Ho letto uno di seguito all’altro i due ultimi romanzi di Umberto Eco e Andrea Camilleri, “Numero zero” e “La relazione” e mi sembra che abbiano diverse cose in comune. Entrambi prendono atto che nel nostro Paese si è andato a poco a poco sgretolando l’unico e vero collante che tiene in piedi una società sana e proiettata verso il futuro e cioè la fiducia tra le persone e nelle istituzioni.

Prevale sempre di più la cultura del sospetto, cresce in forme diverse quella che entrambi definiscono la “macchina del fango” cioè un sistema per delegittimare le persone oneste e per cercare di confondere le idee alla gente. Insomma, niente più è come appare, c’è sempre dietro qualcosa che cambia le prospettive, le capovolge.

Non c’è nulla di certo, se non la protervia del potere che sa usare le armi giuste, soprattutto quelle legate alla comunicazione, per distorcere e alterare la verità. A questi meccanismi, nonostante le eventuali possibili velleità di fuga, sembra che non ci si possa sottrarre. Le soluzioni potrebbero essere due: il cinismo, come per i protagonisti del romanzo di Eco, oppure la devianza, come nel romanzo di Camilleri. In entrambi i romanzi emergono inequivocabilmente i segnali della decadenza della nostra società. Una decadenza che in certi momenti ci appare irreversibile.

Via Bagnera

Ma lasciamo certe considerazioni pseudofilosofiche che non ci competono e curiosiamo piuttosto nel romanzo di Eco che è ambientato principalmente a Milano. Qui, l’Autore cita una via malfamata, dove tra l’altro si compirà un delitto, e che potrebbe far parte di un itinerario “noir” sui generis, forse anche poco conosciuto dai Lettori: via Bagnera.

Riportiamo alcuni brani tratti dal romanzo:”… via Bagnera, la strada più stretta di Milano, anche se non è come la Rue du Chat-qui-Pêche a Parigi, che quasi non ci puoi passare in due. Si chiama via Bagnera ma una volta si chiamava Stretta Bagnera, e prima ancora Stretta Bagnaria, per via di alcuni bagni pubblici d’epoca romana.”… “Qui sono avvenuti fatti di sangue. Dietro a queste porte ormai sbarrate devono esserci ancora cantine abbandonate, e forse passaggi segreti. Qui nell’Ottocento un tale Antonio Boggia, un tizio senza arte né parte, ha attirato in uno di questi scantinati un contabile, con la scusa di fargli rivedere dei conti, e l’ha colpito con un’ascia.

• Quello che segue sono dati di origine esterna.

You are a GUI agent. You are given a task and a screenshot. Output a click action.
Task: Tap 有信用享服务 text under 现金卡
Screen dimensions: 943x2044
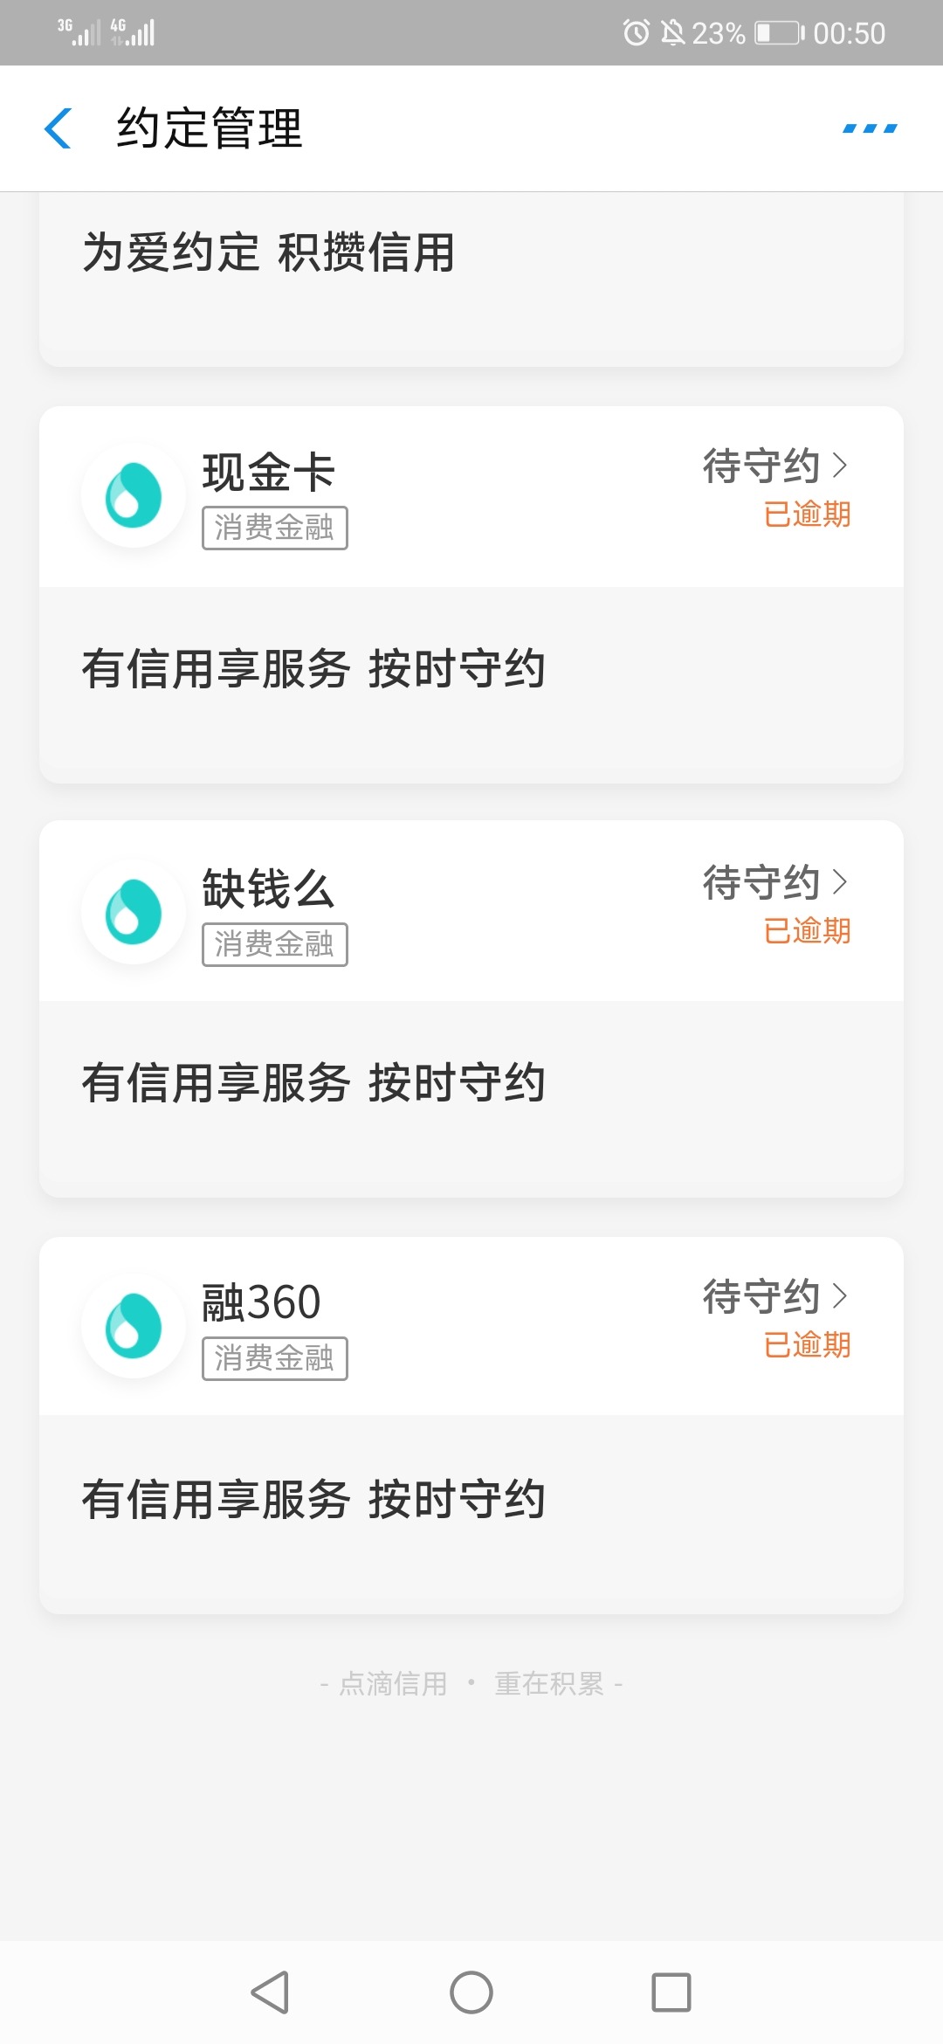click(217, 669)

La vittima riesce a salvarsi, il Boggia viene arrestato, giudicato pazzo e internato in manicomio per due anni. Ma appena torna libero ricomincia a dare la caccia a persone ingenue e danarose, le attira nella sua cantina, le deruba, le ammazza e le sotterra in loco. Un serial killer, come si direbbe oggi, ma un serial killer imprudente, perché lascia tracce dei suoi rapporti commerciali con le vittime e alla fine viene arrestato, la polizia scava nello scantinato, trova cinque o sei cadaveri e il Boggia viene impiccato dalle parti di Porta Ludovica. La sua testa era stata data al gabinetto anatomico dell’Ospedale Maggiore – eravamo ai tempi di Lombroso, e si cercavano nei crani e nelle fattezze del viso i segni della delinquenza ereditaria. Poi pare che questa testa sia stata seppellita a Musocco, ma chissà, quei reperti erano materiale ghiotto per occultisti e assatanati di ogni risma… Ancor oggi, qui si sente il ricordo del Boggia, sembra di essere nella Londra di Jack lo Squartatore, non vorrei passarci la notte, eppure mi attrae.”

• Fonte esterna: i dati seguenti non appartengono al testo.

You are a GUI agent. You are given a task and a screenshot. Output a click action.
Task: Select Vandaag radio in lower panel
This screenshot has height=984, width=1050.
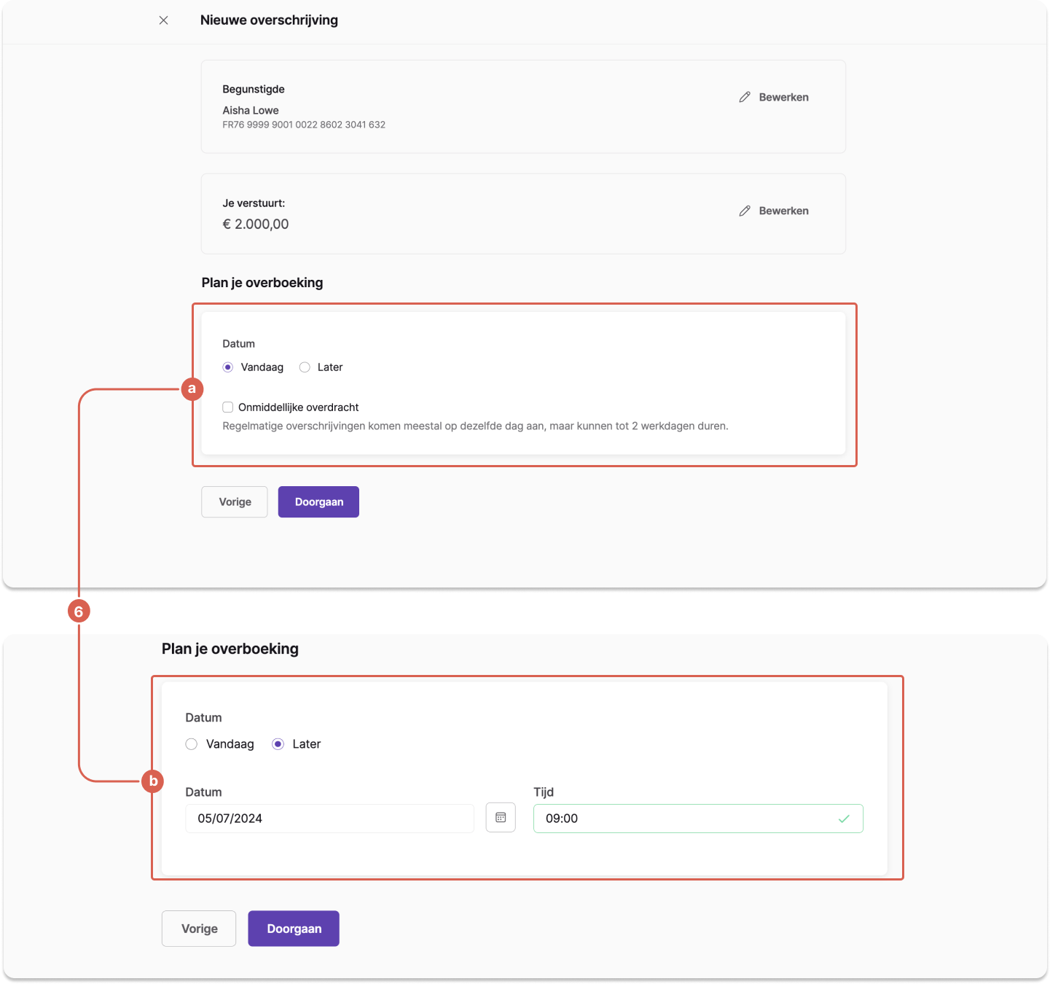coord(192,744)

Eco ambienta questa ricostruzione nel 1992. Oggi la via è cambiata di poco, ma se siete curiosi potrete passare di lì – si trova vicino a via Torino – magari dopo aver letto il romanzo di Eco e, rigorosamente, di notte. Anche Milano, certe volte, nasconde risvolti noir, non solo in certe periferie, ma anche nelle strade più centrali…

Un ultima precisazione Antonio Boggia fu condannato a morte e impiccato il 18 novembre 1861. La sua fu l’ultima esecuzione pubblica di un civile a Milano.